◆ **TRECHO DO TEXTO**
###

A teoria sociolinguística começou a se infiltrar no sistema educacional brasileiro a partir da década de 1980. A influência coincide com a expansão do ensino básico, uma das causas da queda da qualidade do sistema público, segundo vários especialistas. Em 1988, a nova Constituição da República tornou lei a universalização do ensino básico: a partir de então, toda criança deveria frequentar a escola. As instituições, habituadas a letrar uma parcela da população oriunda de famílias instruídas, viram chegar aos bancos escolares filhos de famílias pobres e de baixo nível de escolarização formal. Naturalmente, desconheciam as regras básicas da gramática.

Ataliba de Castilho, linguista da Universidade de São Paulo (USP) e um dos defensores das teorias da sociolinguística, resume o que acontecer a seguir: “Foi levada para a sala de aula a ideia de que o professor se aproxima do aluno e estimula seu aprendizado na medida em que é capaz de entender e aceitar as variações linguísticas presentes em cada discurso.” Por isso, insistir que frases como “nós pega peixe” estão erradas seria contraproducente, servindo apenas para afastar ainda mais o professor do aluno. “É preciso esclarecer, porém, que a sociolinguística não defende que a norma culta seja renegada pelas escolas. É dever da escola ensinar a variante culta escrita”, diz Castilho, autor da Gramática do Português Falado, obra que normatiza a variante oral culta da língua portuguesa. A obra, a maior gramática da variante oral de uma língua já feita, levou duas décadas para ser concluída e contou com a colaboração de cerca de meia centena de estudiosos, todos coordenados pelo linguista da USP.

###

◆ **EXTRATO DOS DADOS**
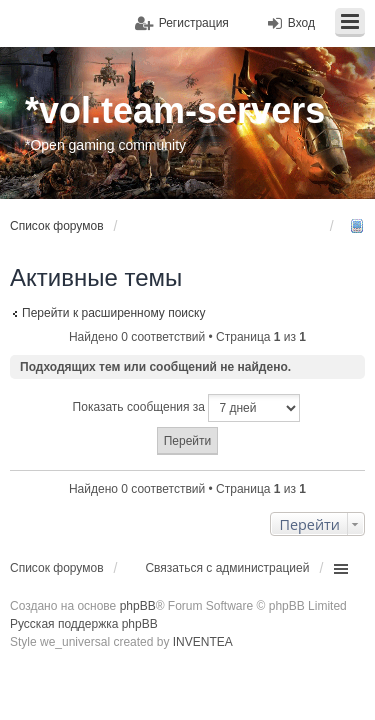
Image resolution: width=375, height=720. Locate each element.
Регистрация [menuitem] (194, 23)
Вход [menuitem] (301, 23)
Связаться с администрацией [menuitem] (227, 568)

###

◆ **TAREFAS**
1. Responda com base no texto sobre a sociolinguística no ensino brasileiro:
(a) Em que ano a Constituição tornou lei a universalização do ensino básico?
(b) De qual universidade é linguista Ataliba de Castilho?
(c) Quanto tempo levou para ser concluída a Gramática do Português Falado?
2. No texto sobre a sociolinguística no ensino brasileiro, reescreva o trecho de "A teoria sociolinguística" a "básicas da gramática.", trocando "ensino básico" por "ensino fundamental".
3. Prossiga com o texto sobre a sociolinguística no ensino brasileiro a partir do ponto em que ele termina.

◆ **RESPOSTAS DO EXERCÍCIO**
1.
(a) Em 1988.
(b) Da Universidade de São Paulo (USP).
(c) Duas décadas.

2.
A teoria sociolinguística começou a se infiltrar no sistema educacional brasileiro a partir da década de 1980. A influência coincide com a expansão do ensino fundamental, uma das causas da queda da qualidade do sistema público, segundo vários especialistas. Em 1988, a nova Constituição da República tornou lei a universalização do ensino fundamental: a partir de então, toda criança deveria frequentar a escola. As instituições, habituadas a letrar uma parcela da população oriunda de famílias instruídas, viram chegar aos bancos escolares filhos de famílias pobres e de baixo nível de escolarização formal. Naturalmente, desconheciam as regras básicas da gramática.

3.
Finalmente, em 1998, as ideias apresentadas por Labov e desenvolvidas por pesquisadores brasileiros foram incorporadas pelo estado, ao serem incluídas nos Parâmetros Curriculares Nacionais (PCN), do MEC, um conjunto de diretrizes que pretende orientar professores e autores de material didático – daí, nasceu, por exemplo, um instrumento de desensino como Por Uma Vida Melhor. Era apenas a versão nacional de uma prática que já se fazia em nível estadual desde a década anterior. Em São Paulo, na década de 1980, o governador Franco Motoro já havia convidado docentes da Unicamp a orientar professores paulistas. O objetivo: fazer com que os docentes aceitassem as variações presentes na fala de seus alunos. Atualmente, inúmeros estudos com esse viés orientam centros de pesquisa pelo país, entre elas a Universidade Federal da Bahia (UFBA), responsável pela elaboração de um Atlas Linguístico do Brasil, e a Universidade Federal do Rio de Janeiro (UFRJ), que capitaneia o Censo Linguístico, que procura refazer os passos do Nurc, registrando tanto a norma culta quanto a popular.

Que o assunto seja tema de pesquisa acadêmica e subsídio para a formação de professores não se discute. Choca, contudo, que chegue aos ouvidos de estudantes que vão à escola justamente para aprender aquilo que a rua não lhes oferece: a norma culta, com toda a riqueza que ela oferece. “Esse não é um tema que deve ser levado para a sala de aula, seja para crianças, seja para adultos em fase de alfabetização”, diz Miriam Paura, educadora da Universidade Estadual do Rio de Janeiro (UERJ). “A escola tem por objetivo fazer a instrução correta. É dever do professor explicar aos alunos as diferenças entre o falar e o escrever, entre a norma culta e as variações populares. Mas explicar não é dizer que tal forma deva ser reproduzida.”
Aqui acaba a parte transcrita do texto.